Sri Lanka 64 for 3 (Abbas 2-21) trail Pakistan 191 (Shafiq 63, Babar 60, Kumara 4-49, Embuldeniya 4-71, Vishwa 2-31) by 127 runs
A flat surface had been expected at Karachi. Instead the first day delivered 13 wickets, eight of them in a manic final session, as Pakistan first nosedived to 191 all out, losing their last six for 24 runs, before Sri Lanka limped their way to 64 for 3 at the close.
The day belonged to all manner of bowlers - speedsters, seam-bowling wizards, ambling spinners - but if one stood out from the crowd, it was Sri Lanka's Lahiru Kumara. He touched 150kph at times in the morning, and kept his pace up all day, sending down hostile bouncers in stretches, and teasing the outside edge at other times. He had most success going full, straight and fast, however, nailing Abid Ali and Yasir Shah lbw, and cleaning up Mohammad Rizwan with an inducker on his way to 4 for 49 from 18 overs.
Lasith Embuldeniya, the left-arm spinnner, was the perfect foil, recovering from a wayward first session to settle into an alluring rhythm later on. He had excellent drift from the outset, but once he'd settled into his work after lunch, he had flight, dip, bounce and spin at his command as well. He took the vital wicket of Babar Azam early in the second session, getting one to spit past the face of his bat as he ran down the pitch at him, Niroshan Dickwella completing an easy stumping. Just before that middle session finished, Embuldeniya also trapped Haris Sohail in front of the stumps with another sharply-turning delivery. Taking two tail-end wickets as well, he finished with 4 for 71.
Their middle and lower orders having collapsed abysmally either side of tea, Pakistan's bowlers were then called upon to haul their side back into the game. Hunting as a pack in the dying light, Shaheen Afridi and Naseem Shah both delivered searing pace - Naseem the quicker of the two, frequently breaching the 145kph mark. Shaheen made the first breakthrough, nicking off Oshada Fernando in the seventh over with a full delivery outside off stump that prompted a fatal drive.
Mohammad Abbas had perhaps been a little underwhelming in his first spell, sharing the new ball with Shaheen, but was at his conniving best in the second. He angled one across Dimuth Karunaratne before jagging it back off the seam - Karunaratne managing only to drag the ball back onto his stumps after attempting to cut. Abbas' next dismissal - the one to round off the day - was superbly characteristic of his best bowling. He sent a length ball just outside off stump at Kusal Mendis, who is especially vulnerable in that area, wobbled it away, and drew an outside edge that flew low to second slip.
Barely 90 minutes previous, Pakistan had been reeling, after their sudden surrender with the bat. By the end of the day, they could see a path back into this game.

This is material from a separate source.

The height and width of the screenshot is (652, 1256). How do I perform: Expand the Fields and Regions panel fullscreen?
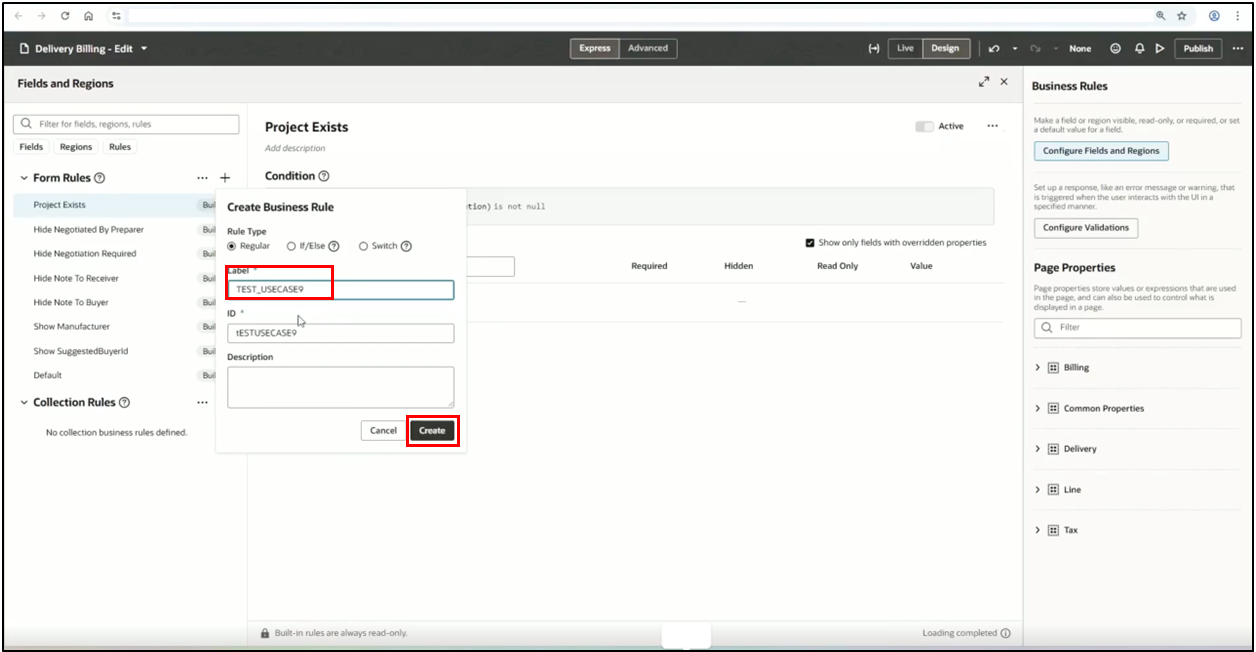(x=984, y=82)
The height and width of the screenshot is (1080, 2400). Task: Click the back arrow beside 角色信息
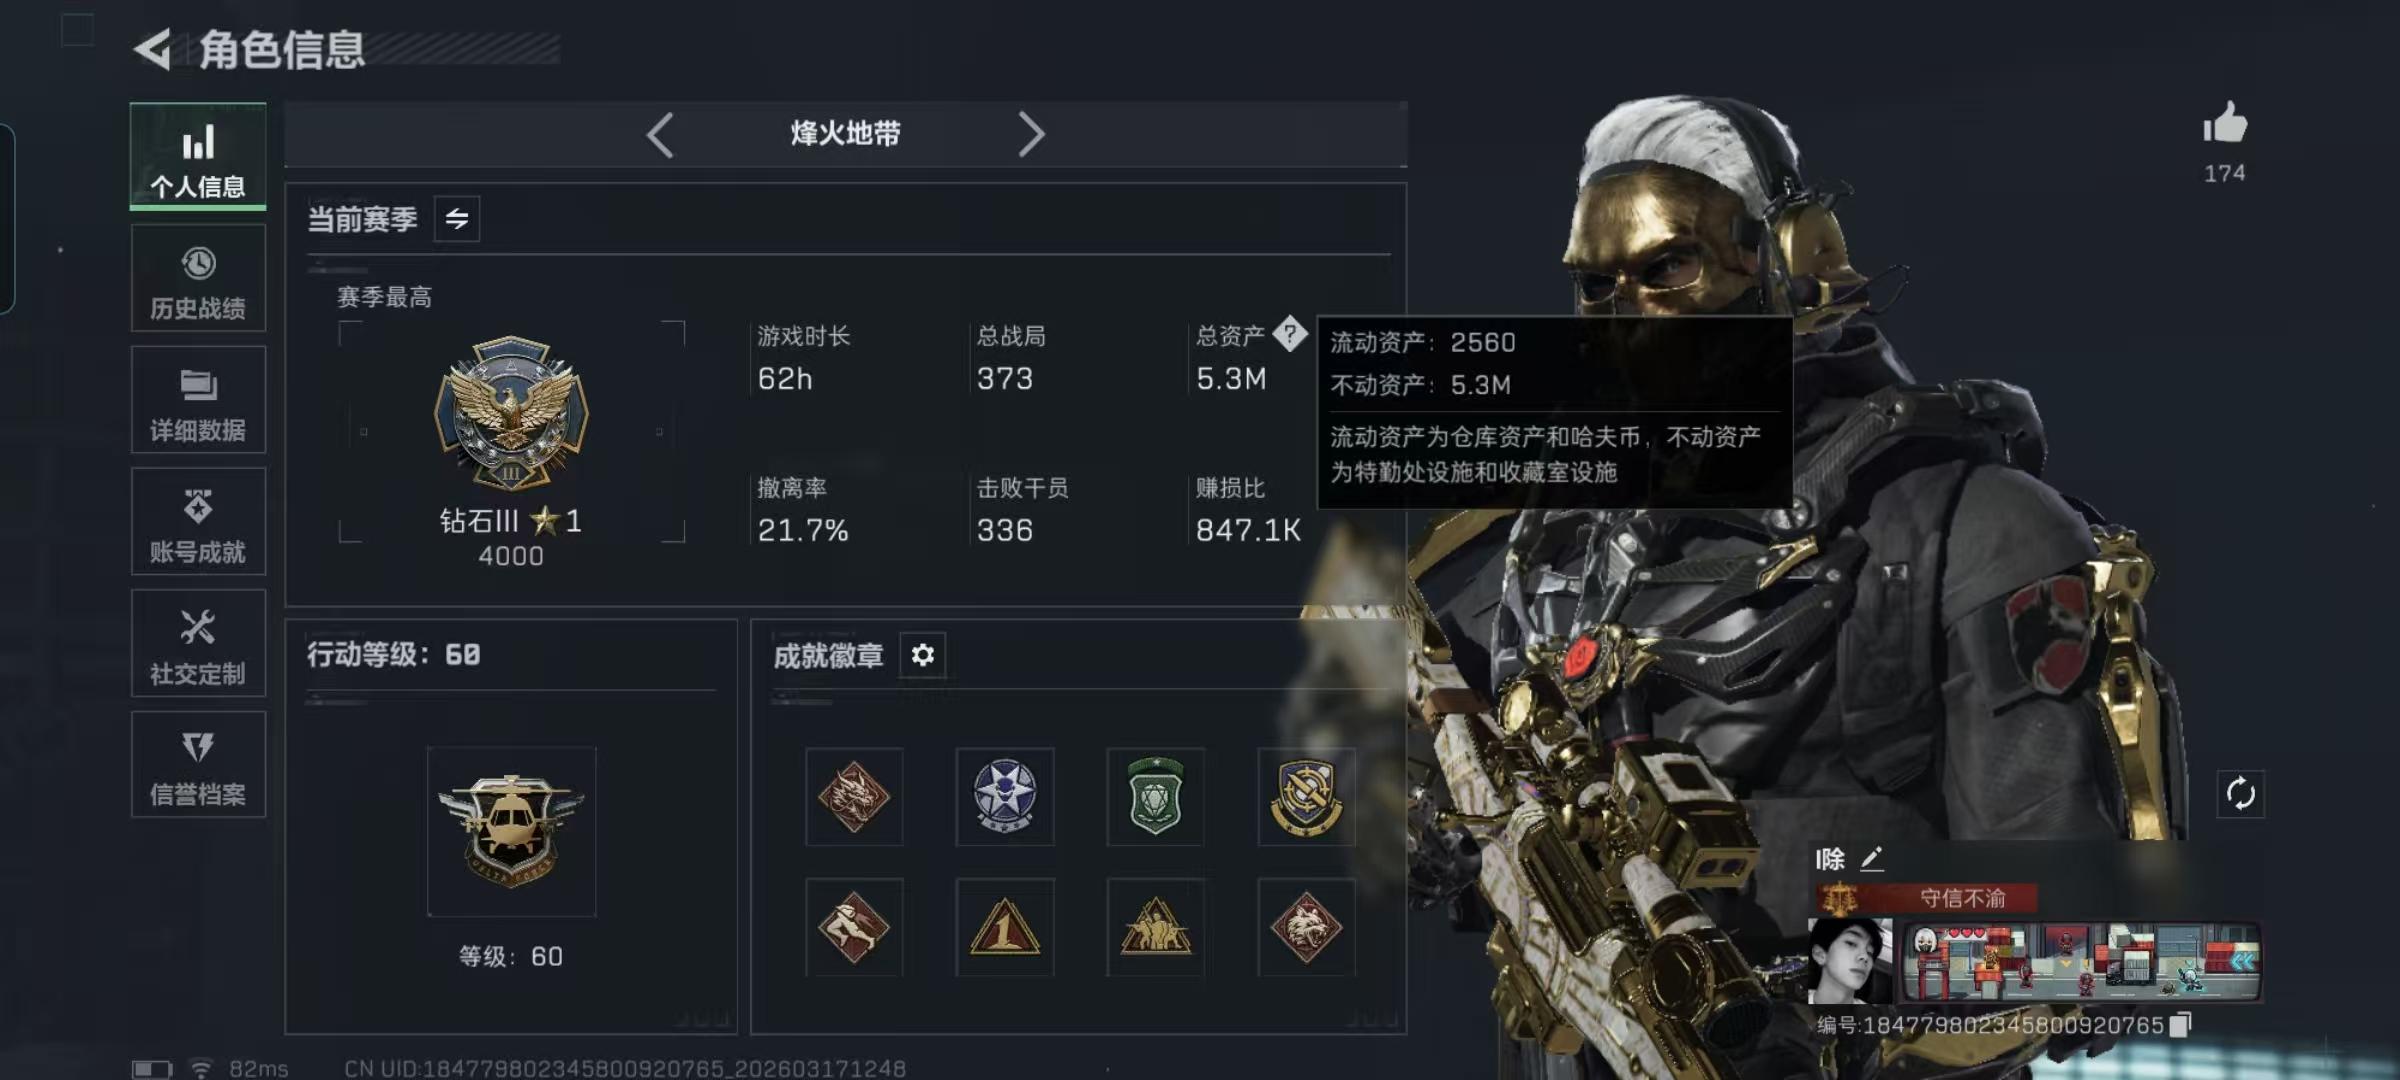pyautogui.click(x=153, y=49)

The collapse had been partially the result of good Sri Lanka bowling, but perhaps it did not need to be quite so dramatic. Pakistan had seemed to be building a decent score, at 167 for 4, when Haris was nailed in front by Embuldeniya. Then first thing after tea, Kumara delivered the over of the day to really set Pakistan's decline in motion.
He sneaked a ball between bat and pad to rattle Rizwan's stumps, then next ball hit Yasir Shah on the boot to effect a plumb lbw. Sri Lanka would lose a review trying for a third wicket a few balls later, but Kumara nevertheless completed a double-wicket maiden that transformed the outlook of the game. From then on, it was a question of how many Asad Shafiq would manage to squeeze out in the company of the tail. It would turn out it wasn't many.
Shafiq, who made 63, was day one's top scorer, and was the only other half-centurion after Babar had lit up the morning with 60 off 96 balls. Through those early sessions, Pakistan's batsmen looked largely comfortable, and there didn't seem to be much to fear from the surface. Babar drove majestically as usual, and ran down the pitch once to clobber Embuldeniya over long on for six. His dismissal was almost certainly the result of telegraphing another advance against Embuldeniya, who saw the batsman coming and slipped in a shorter ball that spun.
When Sri Lanka's third wicket fell with about 15 minutes to go till stumps, Embuldeniya came out as the nightwatchman. He will have Angelo Mathews for company when play resumes on day two.